Taking that into consideration, and given the current age of the two KISS centerpieces (Gene is 65, Paul is 63), the countdown clock is ticking fast. Given all that they have accomplished in the last 40 plus years I don’t think that the band has anything to prove to anyone. They could walk into the sunset tomorrow, focus on other projects in their lives, and still go out as being one of the best bands to ever play rock and roll music. Yet, my love for this band has me thinking that they should really depart at the top of the mountain (a place they have been to several times in their careers).

It’s no secret that attendance at KISS shows is waning, especially in the United States. Last year (2014) the band had to take Def Leppard on the road with them in order to drum up excitement for their tour. They continue to play the same tired setlist year in and year out and refuse to perform any deep cuts or new songs. I honestly cannot understand why they aren’t playing songs from Sonic Boom or Monster, as both albums were incredible and contain plenty of concert-worthy tracks. That, however, is another rant for another day. KISS is near the end and as a lifelong fan of the band I would love to see them go out on the very top, ala The Rolling Stones, or Bruce Springsteen. I would like them to be recognized as the cultural icons they are. I would love to see them finish on a high note and then walk off into the sunset, arriving occasionally to perform a festival here, or a short tour there.

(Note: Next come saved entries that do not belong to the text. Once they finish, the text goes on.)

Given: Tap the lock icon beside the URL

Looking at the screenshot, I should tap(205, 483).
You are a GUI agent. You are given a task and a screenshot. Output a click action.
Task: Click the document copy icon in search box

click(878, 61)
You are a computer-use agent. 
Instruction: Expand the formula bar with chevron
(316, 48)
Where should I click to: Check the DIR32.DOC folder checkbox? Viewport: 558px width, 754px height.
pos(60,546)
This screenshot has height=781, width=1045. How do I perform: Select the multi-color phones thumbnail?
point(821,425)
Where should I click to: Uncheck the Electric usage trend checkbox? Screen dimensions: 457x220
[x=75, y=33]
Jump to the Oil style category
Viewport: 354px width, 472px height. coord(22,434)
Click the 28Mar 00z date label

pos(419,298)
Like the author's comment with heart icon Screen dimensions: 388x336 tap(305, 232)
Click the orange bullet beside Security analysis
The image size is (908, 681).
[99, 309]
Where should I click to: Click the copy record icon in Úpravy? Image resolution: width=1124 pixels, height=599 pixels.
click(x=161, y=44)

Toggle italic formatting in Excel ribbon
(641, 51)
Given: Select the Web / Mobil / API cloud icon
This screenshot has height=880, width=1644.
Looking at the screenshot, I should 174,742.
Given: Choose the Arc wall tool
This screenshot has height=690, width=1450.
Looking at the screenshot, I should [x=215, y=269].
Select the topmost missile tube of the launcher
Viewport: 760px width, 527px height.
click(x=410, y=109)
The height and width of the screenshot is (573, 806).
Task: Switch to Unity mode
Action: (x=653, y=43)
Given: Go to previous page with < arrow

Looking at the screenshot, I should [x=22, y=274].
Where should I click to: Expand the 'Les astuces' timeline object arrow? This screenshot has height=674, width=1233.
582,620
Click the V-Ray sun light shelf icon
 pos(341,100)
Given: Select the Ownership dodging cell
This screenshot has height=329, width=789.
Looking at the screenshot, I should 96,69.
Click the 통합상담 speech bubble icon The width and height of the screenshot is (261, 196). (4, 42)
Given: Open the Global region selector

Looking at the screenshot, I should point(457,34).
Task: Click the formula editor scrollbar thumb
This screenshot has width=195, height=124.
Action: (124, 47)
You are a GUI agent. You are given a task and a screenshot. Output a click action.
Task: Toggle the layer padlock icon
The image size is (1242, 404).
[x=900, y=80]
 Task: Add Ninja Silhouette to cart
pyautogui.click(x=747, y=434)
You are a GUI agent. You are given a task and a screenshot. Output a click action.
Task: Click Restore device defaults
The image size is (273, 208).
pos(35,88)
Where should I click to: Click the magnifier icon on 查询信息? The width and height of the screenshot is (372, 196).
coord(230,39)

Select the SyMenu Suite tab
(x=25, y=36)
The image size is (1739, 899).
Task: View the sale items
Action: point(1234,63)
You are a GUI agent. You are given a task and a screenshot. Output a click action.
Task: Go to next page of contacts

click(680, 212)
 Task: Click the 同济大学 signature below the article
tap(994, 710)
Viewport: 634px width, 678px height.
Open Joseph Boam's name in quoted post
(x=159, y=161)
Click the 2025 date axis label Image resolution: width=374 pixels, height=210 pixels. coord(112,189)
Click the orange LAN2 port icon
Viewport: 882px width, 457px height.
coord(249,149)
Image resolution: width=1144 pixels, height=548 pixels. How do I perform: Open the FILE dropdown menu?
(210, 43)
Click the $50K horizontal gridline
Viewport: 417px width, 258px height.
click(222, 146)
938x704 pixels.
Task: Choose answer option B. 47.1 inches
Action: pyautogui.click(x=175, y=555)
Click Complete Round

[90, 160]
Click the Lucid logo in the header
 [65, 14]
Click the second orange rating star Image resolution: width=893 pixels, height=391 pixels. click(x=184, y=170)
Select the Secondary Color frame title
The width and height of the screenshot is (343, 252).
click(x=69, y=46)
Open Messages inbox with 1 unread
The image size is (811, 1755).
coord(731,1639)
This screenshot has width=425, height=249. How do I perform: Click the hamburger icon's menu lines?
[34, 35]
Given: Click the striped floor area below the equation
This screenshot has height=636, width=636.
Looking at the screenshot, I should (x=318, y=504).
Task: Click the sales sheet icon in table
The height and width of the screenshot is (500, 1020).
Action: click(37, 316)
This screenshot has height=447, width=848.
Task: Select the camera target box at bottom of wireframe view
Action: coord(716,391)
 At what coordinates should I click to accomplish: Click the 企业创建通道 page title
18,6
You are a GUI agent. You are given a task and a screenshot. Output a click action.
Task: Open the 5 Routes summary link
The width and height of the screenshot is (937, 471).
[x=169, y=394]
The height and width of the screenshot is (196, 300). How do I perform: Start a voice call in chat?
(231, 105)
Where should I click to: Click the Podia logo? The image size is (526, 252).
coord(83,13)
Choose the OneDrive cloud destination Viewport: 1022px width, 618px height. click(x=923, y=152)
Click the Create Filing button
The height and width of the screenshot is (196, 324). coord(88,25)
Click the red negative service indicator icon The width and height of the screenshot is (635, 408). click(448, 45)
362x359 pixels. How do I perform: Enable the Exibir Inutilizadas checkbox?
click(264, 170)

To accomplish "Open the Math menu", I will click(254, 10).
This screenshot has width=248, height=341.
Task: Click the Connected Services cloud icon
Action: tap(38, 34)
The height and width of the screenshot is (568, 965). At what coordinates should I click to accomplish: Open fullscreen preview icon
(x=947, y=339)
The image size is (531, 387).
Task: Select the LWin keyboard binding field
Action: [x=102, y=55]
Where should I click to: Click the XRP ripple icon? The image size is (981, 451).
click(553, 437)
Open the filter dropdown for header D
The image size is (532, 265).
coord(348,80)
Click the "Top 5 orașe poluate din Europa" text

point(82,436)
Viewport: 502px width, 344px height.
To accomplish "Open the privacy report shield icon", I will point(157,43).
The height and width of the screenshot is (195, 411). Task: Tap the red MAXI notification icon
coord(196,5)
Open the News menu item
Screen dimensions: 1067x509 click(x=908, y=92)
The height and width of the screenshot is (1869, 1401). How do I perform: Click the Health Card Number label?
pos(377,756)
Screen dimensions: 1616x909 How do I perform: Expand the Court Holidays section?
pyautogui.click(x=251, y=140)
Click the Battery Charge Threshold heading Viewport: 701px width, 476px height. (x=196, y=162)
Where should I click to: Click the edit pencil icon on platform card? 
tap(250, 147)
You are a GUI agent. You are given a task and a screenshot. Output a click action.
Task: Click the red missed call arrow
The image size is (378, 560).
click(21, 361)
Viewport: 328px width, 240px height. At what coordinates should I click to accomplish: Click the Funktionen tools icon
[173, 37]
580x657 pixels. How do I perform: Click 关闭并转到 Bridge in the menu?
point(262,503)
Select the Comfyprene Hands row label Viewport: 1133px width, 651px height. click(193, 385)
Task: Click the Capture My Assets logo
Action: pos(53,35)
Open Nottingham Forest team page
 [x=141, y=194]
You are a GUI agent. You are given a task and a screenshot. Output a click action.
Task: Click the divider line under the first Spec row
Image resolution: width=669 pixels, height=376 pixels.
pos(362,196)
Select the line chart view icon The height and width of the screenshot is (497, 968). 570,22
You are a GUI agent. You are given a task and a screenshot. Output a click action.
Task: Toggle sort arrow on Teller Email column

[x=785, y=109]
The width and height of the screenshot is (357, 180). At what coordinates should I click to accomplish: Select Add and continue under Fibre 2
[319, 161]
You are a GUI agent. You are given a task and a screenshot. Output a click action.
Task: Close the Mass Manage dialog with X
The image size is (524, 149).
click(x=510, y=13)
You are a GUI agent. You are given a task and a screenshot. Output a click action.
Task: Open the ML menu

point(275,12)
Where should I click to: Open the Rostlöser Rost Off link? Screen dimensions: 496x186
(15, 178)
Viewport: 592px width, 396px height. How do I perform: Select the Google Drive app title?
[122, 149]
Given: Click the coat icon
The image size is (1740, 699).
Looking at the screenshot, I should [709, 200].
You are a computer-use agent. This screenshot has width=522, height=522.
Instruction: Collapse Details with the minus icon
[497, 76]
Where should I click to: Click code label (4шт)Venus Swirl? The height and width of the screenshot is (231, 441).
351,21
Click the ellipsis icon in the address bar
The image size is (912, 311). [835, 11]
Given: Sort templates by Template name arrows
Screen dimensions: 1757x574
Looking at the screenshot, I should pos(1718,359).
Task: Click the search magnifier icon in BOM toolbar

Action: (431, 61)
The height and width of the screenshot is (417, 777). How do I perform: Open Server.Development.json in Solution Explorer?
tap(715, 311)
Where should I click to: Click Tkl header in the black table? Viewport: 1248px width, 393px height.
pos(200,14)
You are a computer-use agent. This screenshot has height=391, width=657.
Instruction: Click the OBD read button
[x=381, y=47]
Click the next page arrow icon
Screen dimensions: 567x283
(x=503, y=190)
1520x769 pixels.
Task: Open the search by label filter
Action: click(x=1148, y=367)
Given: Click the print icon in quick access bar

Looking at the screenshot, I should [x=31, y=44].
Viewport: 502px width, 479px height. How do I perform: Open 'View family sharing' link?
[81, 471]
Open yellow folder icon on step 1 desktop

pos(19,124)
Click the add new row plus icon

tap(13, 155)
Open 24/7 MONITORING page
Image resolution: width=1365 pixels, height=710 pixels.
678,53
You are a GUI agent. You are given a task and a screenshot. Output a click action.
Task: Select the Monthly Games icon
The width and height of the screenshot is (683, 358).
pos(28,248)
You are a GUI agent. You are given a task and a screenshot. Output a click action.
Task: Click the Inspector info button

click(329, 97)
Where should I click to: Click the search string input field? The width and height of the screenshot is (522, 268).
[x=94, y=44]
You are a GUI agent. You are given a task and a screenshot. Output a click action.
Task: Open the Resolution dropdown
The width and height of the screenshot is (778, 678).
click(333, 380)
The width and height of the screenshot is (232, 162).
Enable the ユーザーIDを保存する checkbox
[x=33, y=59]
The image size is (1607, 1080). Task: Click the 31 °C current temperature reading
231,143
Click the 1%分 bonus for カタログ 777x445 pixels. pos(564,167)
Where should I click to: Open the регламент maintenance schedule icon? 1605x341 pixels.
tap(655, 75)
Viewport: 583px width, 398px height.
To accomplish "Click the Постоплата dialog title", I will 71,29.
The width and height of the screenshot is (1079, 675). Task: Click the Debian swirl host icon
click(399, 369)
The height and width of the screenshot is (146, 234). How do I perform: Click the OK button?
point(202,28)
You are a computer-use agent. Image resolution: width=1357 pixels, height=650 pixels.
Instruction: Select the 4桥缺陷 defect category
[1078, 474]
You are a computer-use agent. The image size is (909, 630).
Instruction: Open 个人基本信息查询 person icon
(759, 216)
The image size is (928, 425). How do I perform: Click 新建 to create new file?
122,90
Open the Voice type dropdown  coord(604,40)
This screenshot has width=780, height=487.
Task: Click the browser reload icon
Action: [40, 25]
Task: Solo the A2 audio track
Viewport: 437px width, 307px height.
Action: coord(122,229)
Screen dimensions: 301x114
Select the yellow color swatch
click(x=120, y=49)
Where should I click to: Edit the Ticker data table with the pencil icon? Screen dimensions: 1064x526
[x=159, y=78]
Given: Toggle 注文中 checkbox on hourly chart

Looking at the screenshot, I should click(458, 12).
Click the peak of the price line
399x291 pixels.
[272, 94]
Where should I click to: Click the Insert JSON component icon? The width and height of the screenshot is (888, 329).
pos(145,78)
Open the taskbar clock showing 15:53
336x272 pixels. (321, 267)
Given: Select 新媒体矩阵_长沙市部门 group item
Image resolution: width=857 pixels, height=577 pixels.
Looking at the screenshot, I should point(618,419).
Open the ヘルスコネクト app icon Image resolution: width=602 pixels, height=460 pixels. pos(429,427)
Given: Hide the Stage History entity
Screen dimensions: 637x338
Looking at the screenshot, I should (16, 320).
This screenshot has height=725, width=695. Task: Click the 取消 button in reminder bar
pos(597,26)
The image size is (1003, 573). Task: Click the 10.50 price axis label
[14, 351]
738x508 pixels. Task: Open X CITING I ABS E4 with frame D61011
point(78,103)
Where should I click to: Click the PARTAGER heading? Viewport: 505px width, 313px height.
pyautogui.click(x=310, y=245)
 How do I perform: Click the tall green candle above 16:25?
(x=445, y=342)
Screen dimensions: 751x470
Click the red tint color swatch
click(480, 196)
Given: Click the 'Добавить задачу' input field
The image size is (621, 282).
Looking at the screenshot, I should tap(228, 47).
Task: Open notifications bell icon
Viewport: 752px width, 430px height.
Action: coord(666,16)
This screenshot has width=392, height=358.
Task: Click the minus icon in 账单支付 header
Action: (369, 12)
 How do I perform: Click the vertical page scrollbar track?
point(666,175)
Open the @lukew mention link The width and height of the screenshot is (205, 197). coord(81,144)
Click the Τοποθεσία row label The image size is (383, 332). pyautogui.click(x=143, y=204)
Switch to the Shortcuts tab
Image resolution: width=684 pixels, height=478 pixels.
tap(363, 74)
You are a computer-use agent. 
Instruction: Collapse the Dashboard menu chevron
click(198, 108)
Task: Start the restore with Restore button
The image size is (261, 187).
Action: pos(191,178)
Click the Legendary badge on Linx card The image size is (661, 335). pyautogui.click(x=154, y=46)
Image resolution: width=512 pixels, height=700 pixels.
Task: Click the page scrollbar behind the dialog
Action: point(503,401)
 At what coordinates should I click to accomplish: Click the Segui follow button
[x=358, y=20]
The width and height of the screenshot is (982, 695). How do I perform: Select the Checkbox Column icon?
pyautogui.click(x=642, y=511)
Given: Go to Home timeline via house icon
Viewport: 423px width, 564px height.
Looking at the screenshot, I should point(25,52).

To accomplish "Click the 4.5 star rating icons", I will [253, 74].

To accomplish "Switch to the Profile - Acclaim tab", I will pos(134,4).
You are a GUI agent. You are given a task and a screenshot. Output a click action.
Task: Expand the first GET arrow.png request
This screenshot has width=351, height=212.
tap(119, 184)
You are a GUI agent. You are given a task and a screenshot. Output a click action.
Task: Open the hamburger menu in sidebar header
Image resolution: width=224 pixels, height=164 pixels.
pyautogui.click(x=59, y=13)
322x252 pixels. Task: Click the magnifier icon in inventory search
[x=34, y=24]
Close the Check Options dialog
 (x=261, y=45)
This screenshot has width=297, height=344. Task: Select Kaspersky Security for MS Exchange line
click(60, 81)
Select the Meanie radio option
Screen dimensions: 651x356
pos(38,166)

There is a way that KISS can do this. Go out with their heads held high and their legacy intact. Leave as the kings of the mountain. And leave the fans screaming for more. It won’t be easy. And it would mean a 2-3 year commitment of epic proportions. I’m talking commitments like they did in the mid-70s. But all of the hard work will come with a fantastic reward. Sold out shows across North America and in some instances, perhaps even 2 or 3 sold nights in a row. In order to achieve this, the theatrics are going to have to depart and the heavy emphasis will need to be on the music (as it always should be anyway).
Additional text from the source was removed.